Возбуждать ходатайство о том, чтобы ГЕЛАН стал институтом, Скрябин не мог. Два института теоретической (или общей) гельминтологии в одном городе не утвердили бы. А вот если НИГИС предложить называть «институтом ветеринарной и агрономической гельминтологии», тогда институт теоретической гельминтологии имел бы право на существование.
Это значило, что ВИГИС как прикладной институт никогда не попадет в первую категорию, где зарплата сотрудников несколько выше, чем во второй. Но у них был аргумент против ГЕЛАНа.
— Какие вы теоретики, если у вас количество докторов наук меньше, чем у нас?
Увеличивать число докторов в ГЕЛАНе было не в интересах ВИГИСа.
Вскоре К. И. Скрябин изыскал другой путь сохранить лабораторию — добился единицы члена-корреспондента по гельминтологии для сотрудника ГЕЛАНа К. М. Рыжикова. Когда Рыжиков решил «обмыть» свое членкоррство, Скрябин сказал.

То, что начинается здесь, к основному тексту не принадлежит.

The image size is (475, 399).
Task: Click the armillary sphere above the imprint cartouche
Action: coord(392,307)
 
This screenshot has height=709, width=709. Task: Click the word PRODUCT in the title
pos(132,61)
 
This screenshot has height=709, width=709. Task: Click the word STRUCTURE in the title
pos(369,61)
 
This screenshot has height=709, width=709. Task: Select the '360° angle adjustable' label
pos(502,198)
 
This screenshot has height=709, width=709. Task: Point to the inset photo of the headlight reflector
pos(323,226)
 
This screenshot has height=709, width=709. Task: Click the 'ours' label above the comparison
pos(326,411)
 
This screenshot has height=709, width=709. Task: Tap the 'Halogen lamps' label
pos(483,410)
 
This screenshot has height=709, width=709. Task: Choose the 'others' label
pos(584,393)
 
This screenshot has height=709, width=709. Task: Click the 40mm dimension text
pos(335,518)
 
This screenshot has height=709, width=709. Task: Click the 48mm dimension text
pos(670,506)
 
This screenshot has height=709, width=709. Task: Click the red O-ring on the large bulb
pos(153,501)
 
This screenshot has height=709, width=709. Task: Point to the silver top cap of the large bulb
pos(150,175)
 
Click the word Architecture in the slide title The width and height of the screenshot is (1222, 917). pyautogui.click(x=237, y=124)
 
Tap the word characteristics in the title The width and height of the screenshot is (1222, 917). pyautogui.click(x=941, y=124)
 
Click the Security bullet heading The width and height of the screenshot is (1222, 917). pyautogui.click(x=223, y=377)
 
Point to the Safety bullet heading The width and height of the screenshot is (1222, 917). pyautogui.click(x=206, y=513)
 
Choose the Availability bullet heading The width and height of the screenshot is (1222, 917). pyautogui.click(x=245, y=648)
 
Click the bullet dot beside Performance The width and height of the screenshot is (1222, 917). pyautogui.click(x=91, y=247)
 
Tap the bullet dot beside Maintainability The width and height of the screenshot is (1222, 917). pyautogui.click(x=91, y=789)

— Меня поздравляют с новым член-корром. И я принимаю эти поздравления как должное. Да, Рыжикова член-корром сделал я! В ГЕЛАНе есть люди, более достойные этой должности — Шихобалова, Парамонов и другие. Но их кандидатуры были бы не реальны. Выбрать могли, во-первых, партийного, во-вторых, молодого, хотя менее талантливого.
У меня чуть рот не раскрылся от удивления.
— Рехнулся, что ли, старик? Пьет за счет Рыжикова и его же паскудит.
А Скрябин продолжал:
— После меня без член-корра или академика лабораторию распустят. Если во главе окажется медик, ее передадут в Академию медицинских наук, если ветеринар — сельскохозяйственных, а с биологом передавать некуда. Придется оставить ее в системе Большой академии.